BLIP-2 request: If it's even possible, can you please provide an official example script of how to get the text(caption) features and image features into the same vector space (e.g. for cross-modal retrieval/search using BLIP-2 models, similar to what we can already do with CLIP.) Thanks in advance.

huggingface / transformers

🤗 Transformers: State-of-the-art Machine Learning for Pytorch, TensorFlow, and JAX.

https://huggingface.co/transformers

Apache License 2.0

134.69k stars 26.93k forks source link

BLIP-2 request: If it's even possible, can you please provide an official example script of how to get the text(caption) features and image features into the same vector space (e.g. for cross-modal retrieval/search using BLIP-2 models, similar to what we can already do with CLIP.) Thanks in advance. #25245

Closed wingz1 closed 1 year ago

wingz1 commented 1 year ago

System Info

linux, python 3.8+, pytorch '1.13.0+cu116'

Who can help?

@sgugger

Information

[X] The official example scripts
[ ] My own modified scripts

Tasks

[ ] An officially supported task in the examples folder (such as GLUE/SQuAD, ...)
[ ] My own task or dataset (give details below)

Reproduction

N/A

Expected behavior

N/A

amyeroberts commented 1 year ago

Hi @wingz1, thanks for raising an issue!

This is a question best placed in our forums. We try to reserve the github issues for feature requests and bug reports.

There are code examples of how to use BLIP and BLIP-2 in the docs.
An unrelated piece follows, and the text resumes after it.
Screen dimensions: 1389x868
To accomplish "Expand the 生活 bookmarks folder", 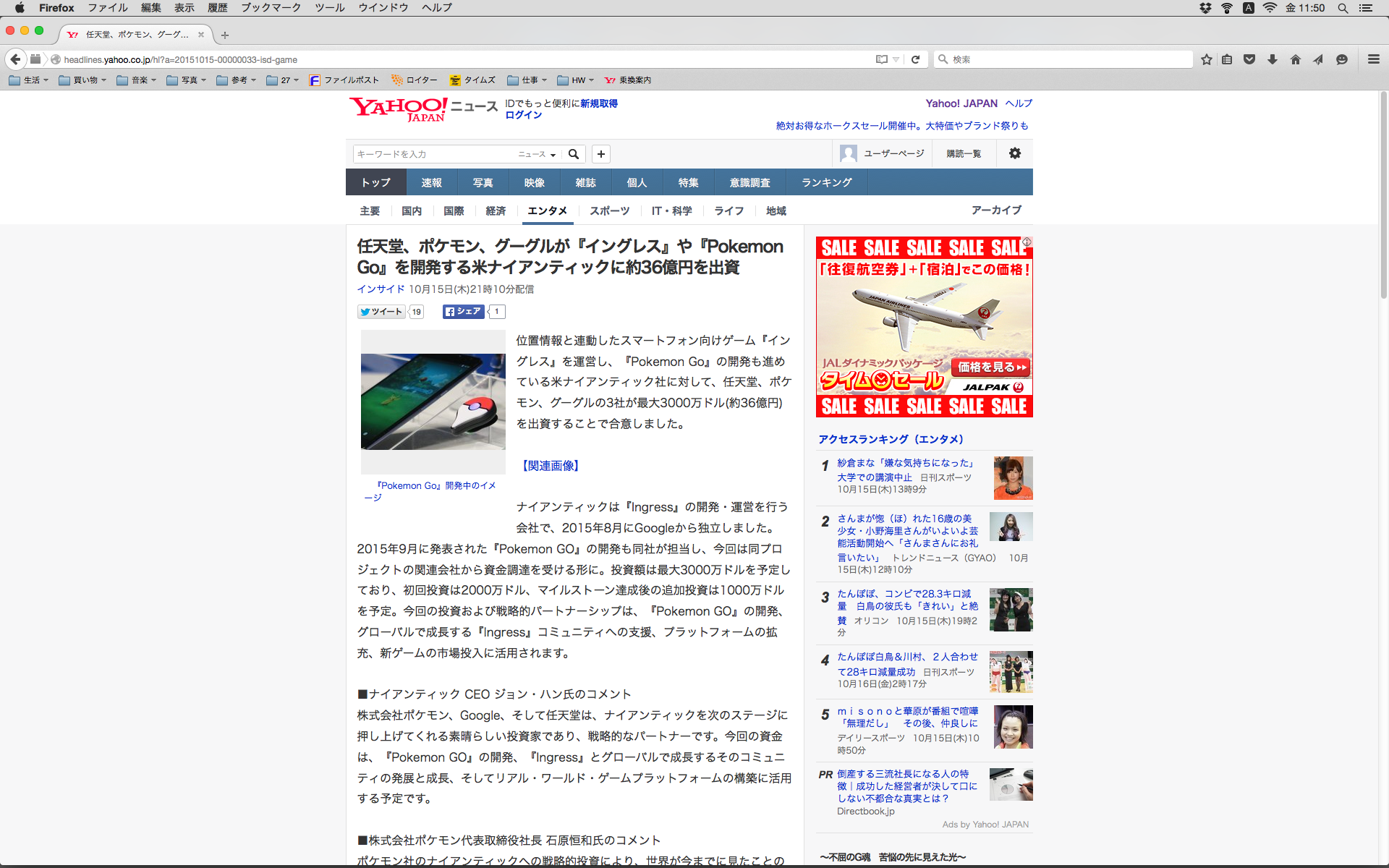I will point(29,80).
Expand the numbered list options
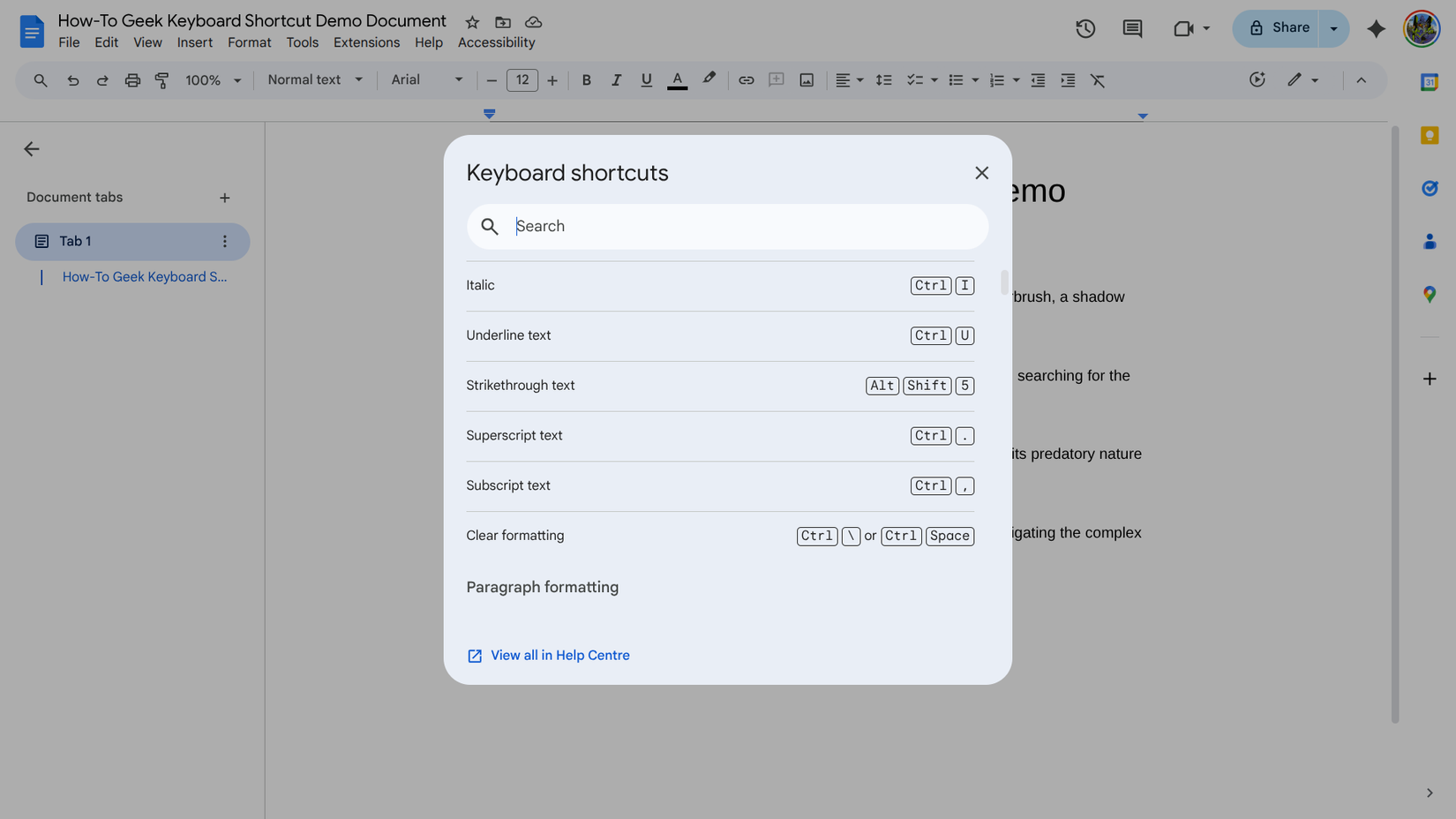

Both have a similar API to CLIP and have the same methods e.g. get_text_features, get_image_features implemented and return similar outputs.

wingz1 commented 1 year ago

Thanks, I figured that -- I will check the forums! Indeed those methods do exist in BLIP-2, but those outputs don't share the same dimensionality or mean the same thing as the equivalent commands in CLIP due to the how the model is set up.

ydshieh commented 1 year ago

Not really a useful answer, but from the following lines in the modeling file, you can go language_projection to get the same dimension. But it's super questionable regarding if this is the same space with the meaningful text/image features.

(and yes, further question on this topic should be on the forum)

self.language_projection = nn.Linear(config.qformer_config.hidden_size, config.text_config.hidden_size)

ilanguage_model_inputs = self.language_projection(query_output)

inputs_embeds = self.language_model.get_input_embeddings()(input_ids) inputs_embeds = torch.cat([language_model_inputs, inputs_embeds], dim=1)

ayushtues commented 1 year ago

Hi I think multimodal embeddings is something lacking in the current implementation, where we can't extract embeddings obtained by passing both text and image to the QFormer, infact the Qformer in HF doesn't even take text input_ids as input here

Whereas the original Qformer implementation did take text inputs as input_id here , along with the image and this can be used to extract multimodal embeddings as done in the extract_features fn here

amyeroberts commented 1 year ago

@ayushtues Indeed, it seems that wasn't included when the model was first added to the library. @NielsRogge - was there a reason for not including this?

If there wasn't a specific reason - it seems like a useful addition :) @ayushtues would you be interested in opening a PR to add this? This would mean you get the github contribution for adding the feature.

NielsRogge commented 1 year ago

A similar request for it is here: https://github.com/huggingface/transformers/issues/25300

ayushtues commented 1 year ago

I was working on integrating BlipDiffusion into diffusers https://github.com/huggingface/diffusers/pull/4388/, which also needs multimodal features. Made a local copy of Blip2Qformer and was modifying in this PR, but having the change integrated into HF will make it much cleaner

amyeroberts commented 1 year ago

Great - let's add it into transformers then :) !

ayushtues commented 1 year ago

@youssefadr is picking this up as discussed in https://github.com/huggingface/transformers/issues/25300, happy to help him if needed

youssefadr commented 1 year ago

@ayushtues Yes, I'll open a PR this week asap!

jpizarrom commented 1 year ago

Hi @youssefadr

I hope it is fine that I opened a draft PR #25612 to share some progress about multimodal features. I started to try to contribute to huggingface this week :)

The weights of the original blip2 itm model are converted into Blip2ForImageTextRetrieval. The idea of adding Blip2ForImageTextRetrieval has not been discussed at all. wdyt?

Feel free to use what I did, if it makes sense. Please let me know if it makes sense for me to continue trying to implement Blip2ForImageTextRetrieval, maybe you are already working in this part, or maybe it is not really necessary to try to implement Blip2ForImageTextRetrieval.

github-actions[bot] commented 1 year ago

This issue has been automatically marked as stale because it has not had recent activity. If you think this still needs to be addressed please comment on this thread.

Please note that issues that do not follow the contributing guidelines are likely to be ignored.